The survey disclosed a gender disparity, with women reporting higher economic anxiety levels and lower confidence in the healthcare system and Canada's democracy compared to men. Nearly three in four women surveyed attributed increased anxiety and stress to the economy, a sentiment shared by fewer than three in five men.

MacLellan emphasized the significance of the "values question," which evaluates respondents' perception of Canada's core values. For women, confidence in Canada living up to its values has declined across the board.
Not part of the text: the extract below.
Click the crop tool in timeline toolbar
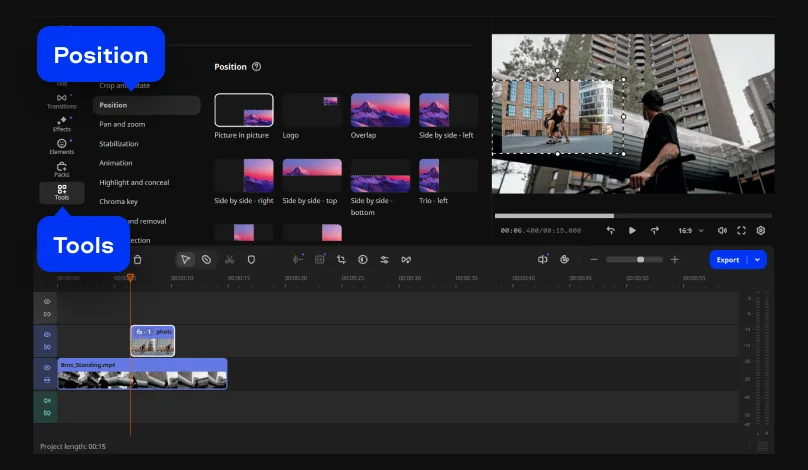341,259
Political leaders are not immune to the erosion of trust. The survey suggests a decline in faith in Prime Minister Justin Trudeau over the past year, with only 25% of respondents believing he would do right by Canadians, down from 36% a year ago. Finance Minister Chrystia Freeland cited concerns about the cost of living and housing as contributors to the government's declining approval in polls.

Opposition leaders, including Conservative Leader Pierre Poilievre and NDP Leader Jagmeet Singh, also faced a lack of public confidence, with only about 32% trusting them to make the right decisions. Overall, trust in politicians reached a meager 17%, signaling a warning for those seeking public support.

The survey extended to confidence in government entities to address key issues. Less than one in four participants believed any level of government could resolve the affordable housing crisis. Trust in provinces for education and public health stood at 47% and 44%, respectively.

Despite widespread skepticism, a few sectors saw an improvement in trust. Hockey Canada, for instance, experienced an increase in trust from 30% to 41% following a tumultuous period. The news media also fared relatively well, with 56% expressing trust in traditional media and 49% in journalists. While trust in these institutions lagged behind that in doctors, scientists, and teachers, it surpassed trust in bankers and religious leaders.

Bruce MacLellan acknowledged the challenging trust landscape, attributing it to polarized politics, economic stress, and deliberate misinformation. Despite these challenges, he found encouragement in the sustained trust in the news media and growing confidence in experts such as scientists and doctors.

The CanTrust Index, conducted through online surveys with 1,501 Canadian adults between Jan. 3 and Jan. 13, provides valuable insights into the prevailing sentiments of the Canadian public.